[Stored dataset items]
________________________________________
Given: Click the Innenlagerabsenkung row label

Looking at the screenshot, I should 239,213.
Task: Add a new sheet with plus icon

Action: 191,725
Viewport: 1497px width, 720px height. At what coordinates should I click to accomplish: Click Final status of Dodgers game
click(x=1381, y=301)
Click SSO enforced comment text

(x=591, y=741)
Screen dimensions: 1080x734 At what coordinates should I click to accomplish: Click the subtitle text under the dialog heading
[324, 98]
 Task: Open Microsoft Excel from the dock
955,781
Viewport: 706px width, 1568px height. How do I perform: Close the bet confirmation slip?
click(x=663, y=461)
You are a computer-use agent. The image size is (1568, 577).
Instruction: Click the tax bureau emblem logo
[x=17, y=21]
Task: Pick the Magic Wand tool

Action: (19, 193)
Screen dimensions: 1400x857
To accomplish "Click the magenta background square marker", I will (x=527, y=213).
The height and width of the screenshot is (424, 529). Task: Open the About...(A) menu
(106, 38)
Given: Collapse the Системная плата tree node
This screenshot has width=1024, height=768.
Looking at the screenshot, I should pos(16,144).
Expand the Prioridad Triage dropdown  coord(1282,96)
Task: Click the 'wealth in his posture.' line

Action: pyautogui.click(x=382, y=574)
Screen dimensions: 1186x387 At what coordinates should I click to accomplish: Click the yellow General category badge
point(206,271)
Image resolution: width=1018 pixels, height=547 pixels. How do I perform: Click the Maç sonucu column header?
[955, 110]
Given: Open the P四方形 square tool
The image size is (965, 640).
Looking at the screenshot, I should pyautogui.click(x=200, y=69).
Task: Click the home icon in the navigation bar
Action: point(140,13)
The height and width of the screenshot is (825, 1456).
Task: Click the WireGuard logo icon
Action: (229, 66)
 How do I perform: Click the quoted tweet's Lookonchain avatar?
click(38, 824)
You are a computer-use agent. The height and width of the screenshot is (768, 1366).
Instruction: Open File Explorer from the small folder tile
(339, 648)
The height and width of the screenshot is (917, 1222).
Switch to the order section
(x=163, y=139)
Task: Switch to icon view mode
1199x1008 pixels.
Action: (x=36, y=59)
________________________________________
**Problem to solve**
Report how many of the lines above contain the string "Instruction". Give only the number.

**Response**
2